With each stage in their evolution, wireless communications systems aim to achieve higher data throughput than before. Historically, this was accomplished through wider channel bandwidths, spectrum utilization techniques such as orthogonal frequency-division multiplexing (OFDM), and more complex modulation types.
Today, one of the most recent innovations to increase wireless channel bandwidth is the development of multiple-input, multiple-output (MIMO) systems. This technology is implemented in a variety of wireless standards, including IEEE 802.11n, WiMAX, and Long-Term Evolution (LTE).
The premise of MIMO communication systems is that the data rate of a communication system using a finite spectrum bandwidth can be increased by using multiple “channels” within the same physical spectrum. To do this, a transmitter uses multiple transmit antennas, each transmitting a unique modulated signal.
The receiver also uses multiple antennas, and with a little signal processing, it can separate and decode each individual channel. This is called spatial multiplexing, and as one would expect, the maximum data rate of such a system scales with the number of channels. In today’s MIMO transceivers, common configurations range from 2x2 to 4x4, with the latter having four transmit and four receive antennas.
Accurate testing of MIMO transceivers requires advanced signal-processing algorithms to multiplex and demultiplex various spatial streams as well as tight synchronization between each channel of RF vector signal generators and analyzers. The challenge with MIMO system test is that separating each spatial stream is not trivial.

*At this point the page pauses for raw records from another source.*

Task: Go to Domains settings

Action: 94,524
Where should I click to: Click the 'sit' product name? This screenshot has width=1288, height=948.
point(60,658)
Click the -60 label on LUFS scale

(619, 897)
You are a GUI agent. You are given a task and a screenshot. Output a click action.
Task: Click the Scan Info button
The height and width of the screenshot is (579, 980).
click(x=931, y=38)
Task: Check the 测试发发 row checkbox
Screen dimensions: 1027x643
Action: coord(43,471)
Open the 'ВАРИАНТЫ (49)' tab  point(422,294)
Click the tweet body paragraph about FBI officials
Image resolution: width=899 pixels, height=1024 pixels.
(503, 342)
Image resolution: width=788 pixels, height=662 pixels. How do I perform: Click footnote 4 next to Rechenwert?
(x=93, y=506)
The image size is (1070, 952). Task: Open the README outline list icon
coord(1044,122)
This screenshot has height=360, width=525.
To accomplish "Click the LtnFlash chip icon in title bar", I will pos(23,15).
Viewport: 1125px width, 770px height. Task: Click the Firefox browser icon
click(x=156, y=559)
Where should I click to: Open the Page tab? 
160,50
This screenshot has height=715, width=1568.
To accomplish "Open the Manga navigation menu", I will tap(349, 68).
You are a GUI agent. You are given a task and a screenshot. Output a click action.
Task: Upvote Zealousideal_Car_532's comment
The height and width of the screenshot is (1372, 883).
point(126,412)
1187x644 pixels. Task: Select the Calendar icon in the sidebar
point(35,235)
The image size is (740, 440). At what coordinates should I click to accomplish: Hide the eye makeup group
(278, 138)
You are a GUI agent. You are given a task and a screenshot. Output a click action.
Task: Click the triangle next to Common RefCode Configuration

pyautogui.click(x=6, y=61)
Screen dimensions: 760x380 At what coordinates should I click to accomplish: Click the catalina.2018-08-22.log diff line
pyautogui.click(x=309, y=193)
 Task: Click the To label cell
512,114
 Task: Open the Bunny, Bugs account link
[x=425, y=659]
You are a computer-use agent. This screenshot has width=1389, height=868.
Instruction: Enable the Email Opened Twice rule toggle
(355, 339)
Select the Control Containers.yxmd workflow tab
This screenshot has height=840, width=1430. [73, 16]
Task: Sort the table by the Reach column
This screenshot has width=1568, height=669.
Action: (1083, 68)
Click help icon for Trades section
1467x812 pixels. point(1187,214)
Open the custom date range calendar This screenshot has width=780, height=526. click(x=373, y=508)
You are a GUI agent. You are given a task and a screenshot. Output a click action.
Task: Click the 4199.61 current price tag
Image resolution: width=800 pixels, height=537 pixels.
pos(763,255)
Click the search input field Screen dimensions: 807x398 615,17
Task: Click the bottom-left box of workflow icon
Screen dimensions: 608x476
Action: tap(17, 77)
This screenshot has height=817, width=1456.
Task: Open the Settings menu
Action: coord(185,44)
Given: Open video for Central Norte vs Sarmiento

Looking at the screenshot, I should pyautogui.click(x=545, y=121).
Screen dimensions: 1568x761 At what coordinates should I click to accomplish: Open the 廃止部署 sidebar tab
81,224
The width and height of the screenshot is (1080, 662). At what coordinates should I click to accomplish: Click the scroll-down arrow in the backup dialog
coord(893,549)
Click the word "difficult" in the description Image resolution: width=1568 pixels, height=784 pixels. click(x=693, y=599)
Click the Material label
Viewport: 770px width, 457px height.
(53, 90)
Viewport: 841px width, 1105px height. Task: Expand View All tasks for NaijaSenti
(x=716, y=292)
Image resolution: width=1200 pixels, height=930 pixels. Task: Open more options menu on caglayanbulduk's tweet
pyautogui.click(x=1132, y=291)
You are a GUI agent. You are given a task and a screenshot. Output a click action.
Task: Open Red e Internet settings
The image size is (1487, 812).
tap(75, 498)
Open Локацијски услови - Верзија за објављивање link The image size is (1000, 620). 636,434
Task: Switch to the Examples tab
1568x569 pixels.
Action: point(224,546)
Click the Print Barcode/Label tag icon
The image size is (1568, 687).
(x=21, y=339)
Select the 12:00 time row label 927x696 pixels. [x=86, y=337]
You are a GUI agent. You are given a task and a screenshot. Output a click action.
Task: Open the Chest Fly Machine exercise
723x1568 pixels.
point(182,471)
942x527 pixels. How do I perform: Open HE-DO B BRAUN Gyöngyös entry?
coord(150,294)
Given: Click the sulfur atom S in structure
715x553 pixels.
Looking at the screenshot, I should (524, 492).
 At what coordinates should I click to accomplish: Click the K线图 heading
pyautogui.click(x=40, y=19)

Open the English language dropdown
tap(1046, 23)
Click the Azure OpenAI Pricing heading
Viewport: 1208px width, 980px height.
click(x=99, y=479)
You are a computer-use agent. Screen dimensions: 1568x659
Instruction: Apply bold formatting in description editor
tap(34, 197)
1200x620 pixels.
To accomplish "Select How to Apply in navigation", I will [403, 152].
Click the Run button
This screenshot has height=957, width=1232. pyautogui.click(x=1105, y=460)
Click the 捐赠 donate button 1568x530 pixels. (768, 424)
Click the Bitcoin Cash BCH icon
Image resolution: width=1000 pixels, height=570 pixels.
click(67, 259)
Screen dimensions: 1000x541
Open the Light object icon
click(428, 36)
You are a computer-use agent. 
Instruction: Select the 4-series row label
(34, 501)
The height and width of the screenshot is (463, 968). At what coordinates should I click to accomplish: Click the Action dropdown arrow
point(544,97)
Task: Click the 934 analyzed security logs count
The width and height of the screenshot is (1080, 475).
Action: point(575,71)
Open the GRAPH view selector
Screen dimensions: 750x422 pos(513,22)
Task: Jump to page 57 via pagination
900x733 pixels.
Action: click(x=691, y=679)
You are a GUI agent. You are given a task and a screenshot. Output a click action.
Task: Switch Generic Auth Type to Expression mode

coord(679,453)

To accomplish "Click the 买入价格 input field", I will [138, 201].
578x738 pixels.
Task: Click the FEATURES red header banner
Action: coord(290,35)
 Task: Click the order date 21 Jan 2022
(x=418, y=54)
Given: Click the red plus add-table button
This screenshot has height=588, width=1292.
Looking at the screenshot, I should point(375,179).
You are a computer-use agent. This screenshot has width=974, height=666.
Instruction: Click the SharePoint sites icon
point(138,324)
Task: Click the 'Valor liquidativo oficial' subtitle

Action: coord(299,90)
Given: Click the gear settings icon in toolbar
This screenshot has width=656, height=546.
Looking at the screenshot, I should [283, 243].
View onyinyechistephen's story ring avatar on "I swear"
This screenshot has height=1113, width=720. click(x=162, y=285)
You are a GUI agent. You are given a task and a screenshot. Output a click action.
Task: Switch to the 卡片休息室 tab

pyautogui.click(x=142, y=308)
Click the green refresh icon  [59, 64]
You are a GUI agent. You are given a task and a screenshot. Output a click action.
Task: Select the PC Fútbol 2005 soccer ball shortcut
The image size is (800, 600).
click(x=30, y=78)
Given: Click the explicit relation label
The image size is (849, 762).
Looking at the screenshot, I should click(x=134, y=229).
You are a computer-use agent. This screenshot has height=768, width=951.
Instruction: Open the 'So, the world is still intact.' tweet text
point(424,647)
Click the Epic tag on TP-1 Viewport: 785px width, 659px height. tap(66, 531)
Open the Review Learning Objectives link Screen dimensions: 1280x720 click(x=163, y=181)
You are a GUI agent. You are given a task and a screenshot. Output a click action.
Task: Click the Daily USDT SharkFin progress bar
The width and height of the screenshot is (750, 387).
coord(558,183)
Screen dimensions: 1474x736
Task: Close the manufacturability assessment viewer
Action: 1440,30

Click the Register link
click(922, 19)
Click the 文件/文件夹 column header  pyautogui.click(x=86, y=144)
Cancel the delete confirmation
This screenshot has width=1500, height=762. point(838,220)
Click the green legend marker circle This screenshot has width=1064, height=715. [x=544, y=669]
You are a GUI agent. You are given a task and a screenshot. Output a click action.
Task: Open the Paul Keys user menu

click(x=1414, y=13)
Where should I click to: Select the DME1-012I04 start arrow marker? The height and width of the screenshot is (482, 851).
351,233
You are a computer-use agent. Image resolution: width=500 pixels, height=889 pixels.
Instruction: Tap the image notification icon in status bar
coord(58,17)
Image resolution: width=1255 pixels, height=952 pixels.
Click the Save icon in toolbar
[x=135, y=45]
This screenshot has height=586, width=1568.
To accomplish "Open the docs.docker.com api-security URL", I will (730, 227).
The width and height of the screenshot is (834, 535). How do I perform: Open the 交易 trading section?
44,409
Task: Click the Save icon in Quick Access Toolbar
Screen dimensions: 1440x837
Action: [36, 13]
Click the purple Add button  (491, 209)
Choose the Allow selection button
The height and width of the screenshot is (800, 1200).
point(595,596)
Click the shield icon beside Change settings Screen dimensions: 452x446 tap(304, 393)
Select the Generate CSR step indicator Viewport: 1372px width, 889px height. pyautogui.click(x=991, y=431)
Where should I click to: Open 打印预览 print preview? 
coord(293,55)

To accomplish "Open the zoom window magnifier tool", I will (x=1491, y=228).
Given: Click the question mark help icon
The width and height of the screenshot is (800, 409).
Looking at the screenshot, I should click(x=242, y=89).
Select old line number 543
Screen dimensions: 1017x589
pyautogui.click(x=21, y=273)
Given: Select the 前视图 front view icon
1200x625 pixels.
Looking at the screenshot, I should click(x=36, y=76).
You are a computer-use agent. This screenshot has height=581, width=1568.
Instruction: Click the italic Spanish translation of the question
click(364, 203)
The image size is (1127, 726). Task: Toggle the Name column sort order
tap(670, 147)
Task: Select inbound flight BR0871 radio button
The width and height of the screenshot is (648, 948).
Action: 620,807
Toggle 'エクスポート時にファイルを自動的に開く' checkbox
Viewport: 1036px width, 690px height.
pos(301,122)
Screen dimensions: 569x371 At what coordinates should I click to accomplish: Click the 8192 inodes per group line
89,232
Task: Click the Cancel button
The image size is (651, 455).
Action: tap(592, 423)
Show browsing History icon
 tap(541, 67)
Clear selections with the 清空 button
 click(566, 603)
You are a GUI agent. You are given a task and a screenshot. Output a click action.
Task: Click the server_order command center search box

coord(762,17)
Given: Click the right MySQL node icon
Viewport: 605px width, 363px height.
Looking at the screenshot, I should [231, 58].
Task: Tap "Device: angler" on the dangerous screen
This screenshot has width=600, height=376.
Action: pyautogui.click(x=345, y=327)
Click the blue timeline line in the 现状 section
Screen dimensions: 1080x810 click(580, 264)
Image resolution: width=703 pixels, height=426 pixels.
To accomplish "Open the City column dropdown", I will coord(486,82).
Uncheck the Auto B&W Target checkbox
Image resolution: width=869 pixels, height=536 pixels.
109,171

In the commercial world, MIMO transceivers can separate each spatial stream by applying a channel matrix to the received signal. The matrix is a set of phase and gain characteristics for each channel in the system. Hence, when testing MIMO devices, instrumentation must be able to separate each channel by applying a similar channel matrix.
The instrument synchronization requirements for MIMO test are some of the most difficult in the test industry. In a MIMO test system, each channel of a multichannel RF instrument must achieve true channel-to-channel phase coherency.
Achieving true phase coherency requires the synchronization of all synthesized local oscillators (LOs), analog-to-digital converter/digital-to-analog converter (ADC/DAC) sample clocks, and start triggers directly between each RF instrument. Fortunately, software-defined PXI instrumentation can easily address MIMO synchronization requirements with a modular architecture where all clock signals can be readily shared.
Using NI’s LabVIEW and PXI RF signal generators and analyzers, engineers can generate and analyze multichannel phase coherent RF signals (see the figure). Instruments such as the four-channel PXIe-5663E VSA and four-channel PXIe-5673 VSG achieve better than 0.1° channel-to-channel jitter. In addition, because both instruments share a common LO between each channel, all measurements are free of uncorrelated channel-to-channel phase noise.
Addressing multichannel RF test needs such as MIMO standards and beam-forming and direction-finding applications is a growing test challenge using existing instrumentation methods. Fortunately, NI LabVIEW and PXI-based software-defined instrumentation are suited for these applications due to their high data bandwidth, software-defined flexibility, and precise phase coherence of multiple RF signals.